Ces patrons qui échangent leurs voitures contre des îles privées en Bretagne
Les îles privées en Bretagne : des trésors convoités par des grands patrons
En Bretagne, certains dirigeants d’entreprises remplacent leurs voitures de luxe par des îlots battus par les vents. Sur les 5 300 îles que compte la France, seulement une centaine à deux cents sont réellement privées.
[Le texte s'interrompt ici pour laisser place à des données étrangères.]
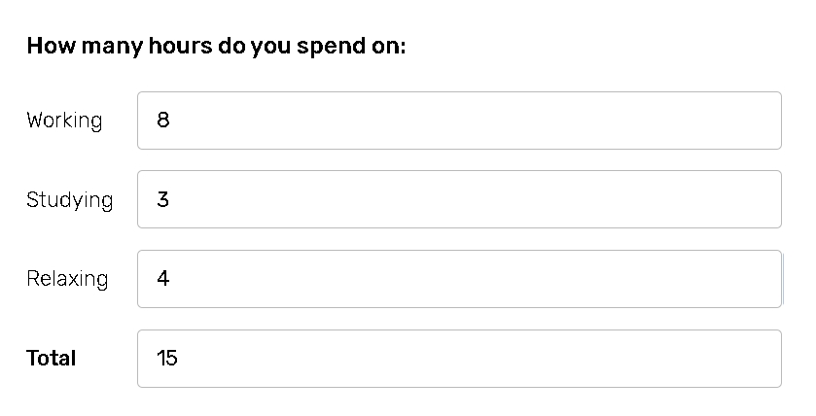This screenshot has width=816, height=416.
Task: Activate the text box next to Studying
Action: [x=459, y=199]
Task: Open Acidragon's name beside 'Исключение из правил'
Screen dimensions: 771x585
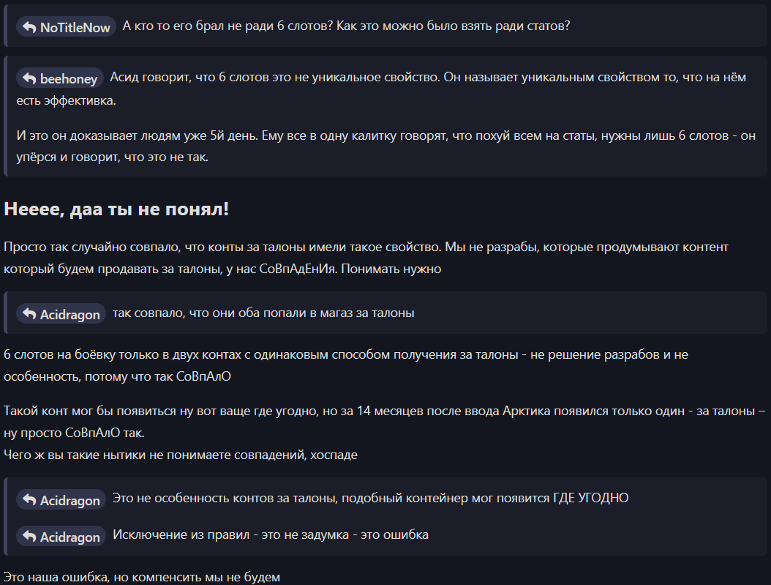Action: point(69,537)
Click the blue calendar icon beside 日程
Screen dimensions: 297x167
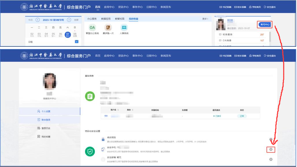(x=77, y=42)
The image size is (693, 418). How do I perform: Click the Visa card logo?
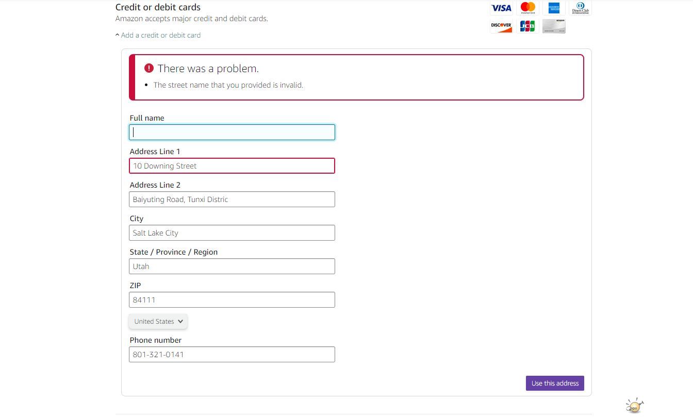click(x=501, y=8)
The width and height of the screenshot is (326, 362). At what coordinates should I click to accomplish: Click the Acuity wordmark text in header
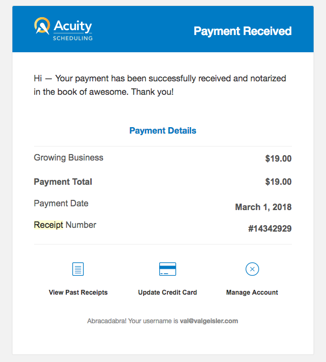[x=73, y=26]
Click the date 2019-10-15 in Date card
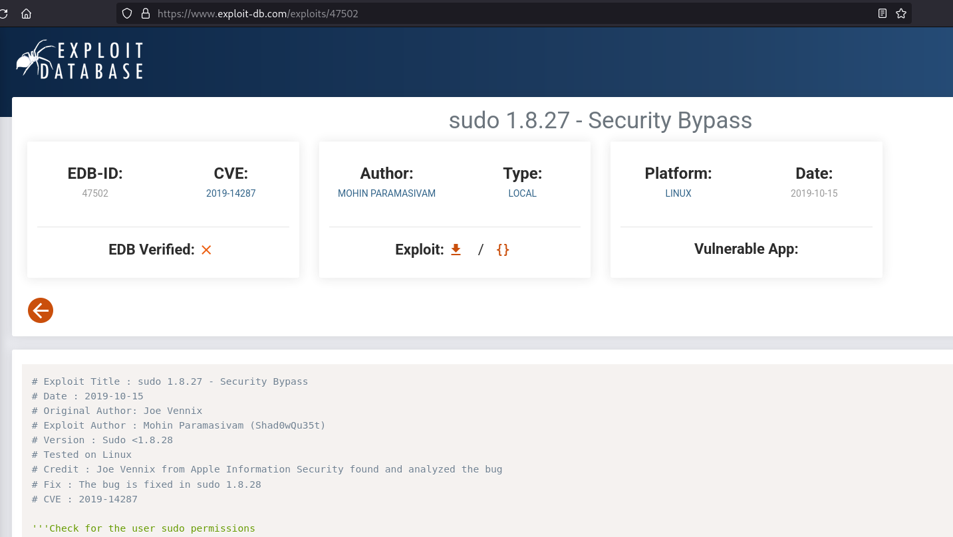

La majorité de ces îles se trouvent au large de la péninsule bretonne, notamment dans le golfe du Morbihan et l’archipel des Glénan.
Deux grands noms se distinguent parmi les propriétaires discrets : Vincent Bolloré, qui possède l’île du Loc’h, et la famille Mulliez, qui possède l’île de la Jument. Ces îles, souvent rudimentaires, servent parfois de lieux de retraite ou de séminaires d’entreprise. Leur environnement sauvage suscite à la fois la curiosité et la fascination des plaisanciers qui rêveraient d’apercevoir ces paradis privés.
La famille Mulliez et l’île de la Jument : un luxe simple et authentique
Située face à Arzon, l’île de la Jument, d’environ 8 à 10 hectares, doit son nom aux courants marins dont l’écume évoque la crinière d’une jument au galop. Elle a été achetée en 1986 par Stéphane Mulliez, fondateur de la chaîne de jouets Picwic et cousin de Gérard Mulliez, fondateur d’Auchan. Il y a aménagé une maison de 300 mètres carrés et une petite anse pour l’accostage.
Stéphane Mulliez y organisait des séminaires à petit prix, autour de 89 euros la nuit. Le séjour y était décrit comme très « roots », avec de l’électricité solaire, de l’eau de pluie traitée mais rationnée. À sa mort en juin dernier, à 65 ans, il a laissé l’île à ses six enfants. Selon plusieurs sources locales, l’île est également partagée avec une famille belge, symbole d’un insulaire soigneusement entretenu.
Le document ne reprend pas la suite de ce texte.